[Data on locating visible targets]
'''

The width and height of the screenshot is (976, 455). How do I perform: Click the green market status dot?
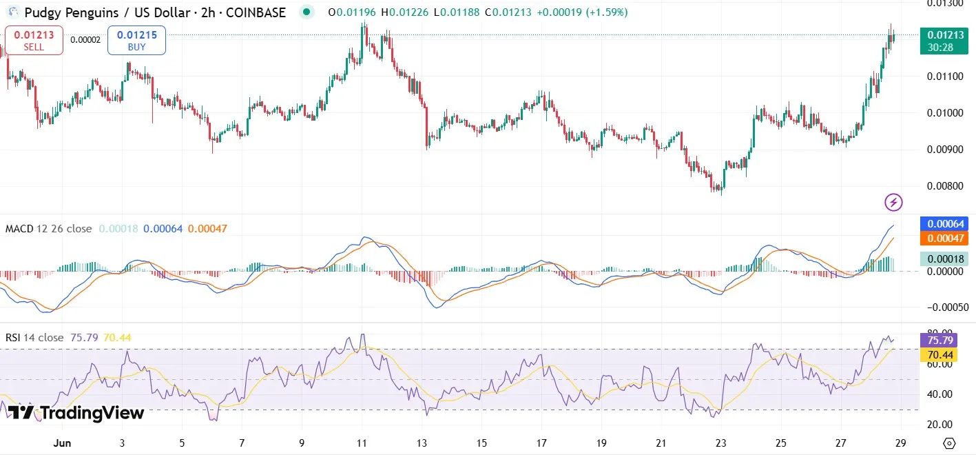point(307,12)
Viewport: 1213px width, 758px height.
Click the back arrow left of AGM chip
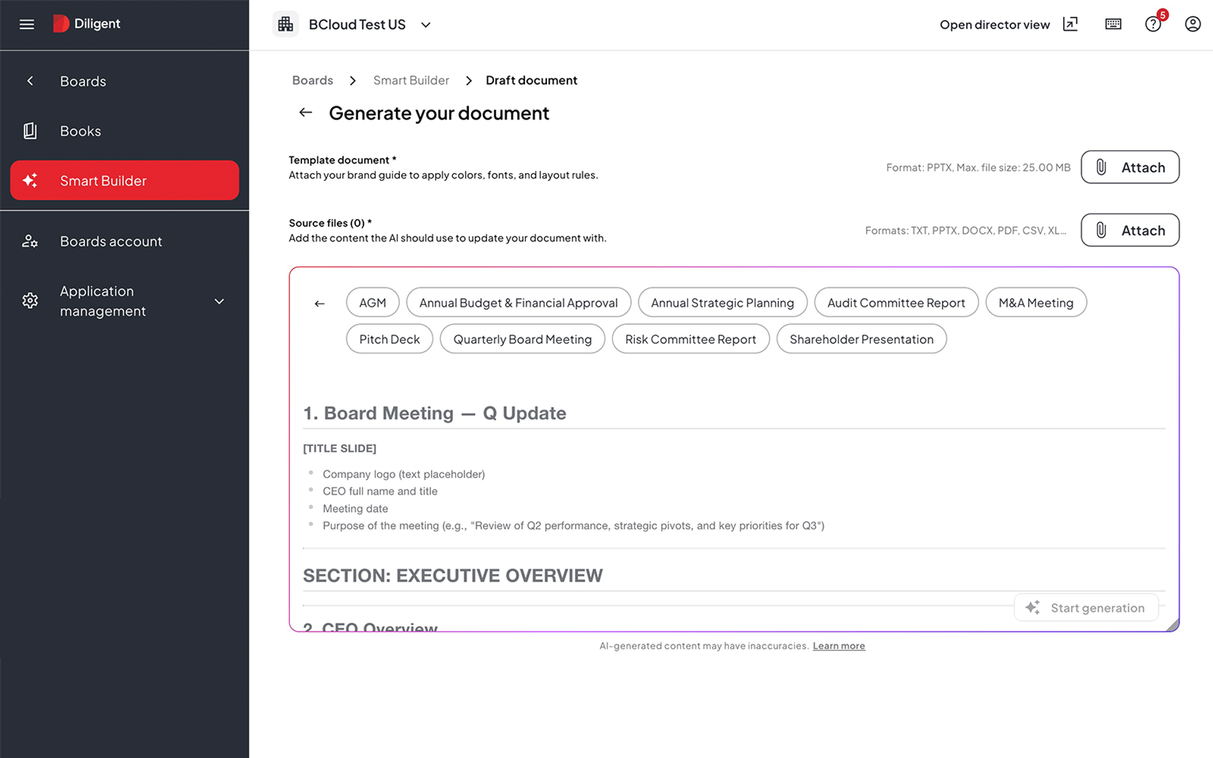pyautogui.click(x=320, y=304)
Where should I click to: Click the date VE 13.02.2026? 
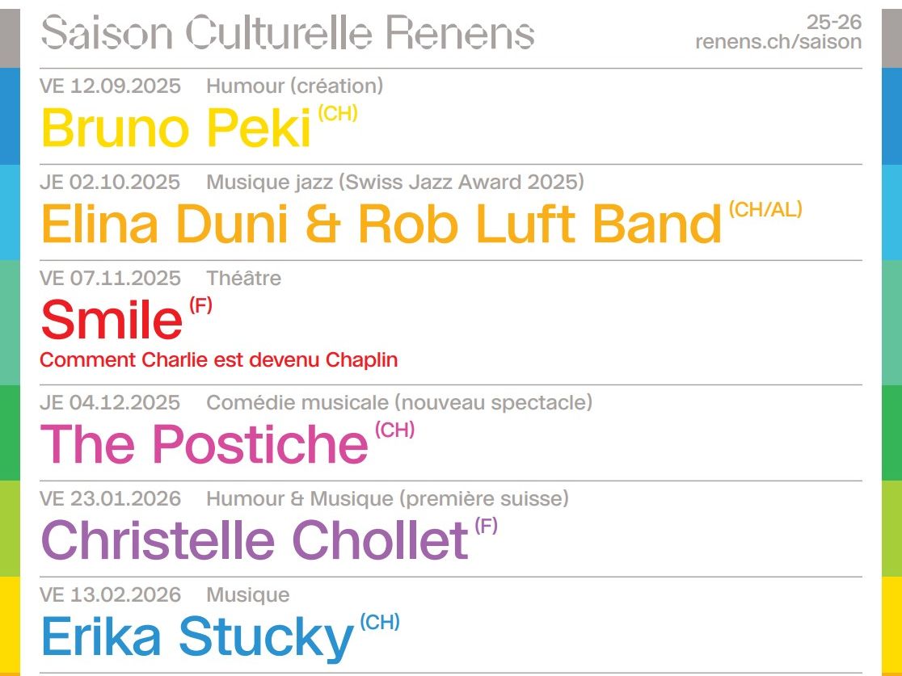110,595
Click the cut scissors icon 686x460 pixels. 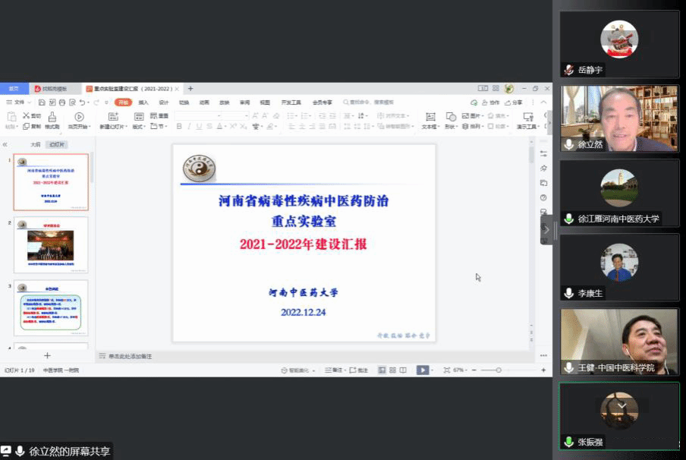27,116
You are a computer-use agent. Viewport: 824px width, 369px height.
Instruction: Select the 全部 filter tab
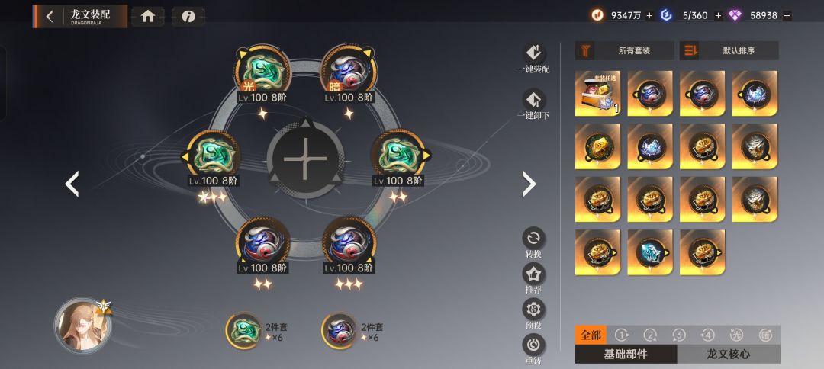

'''

• **What is expected**
Copy out every line of the records above that contains the word "Viewport".

• **Final result**
Viewport: 1213px width, 758px height.
You are a computer-use agent. Viewport: 824px width, 369px height.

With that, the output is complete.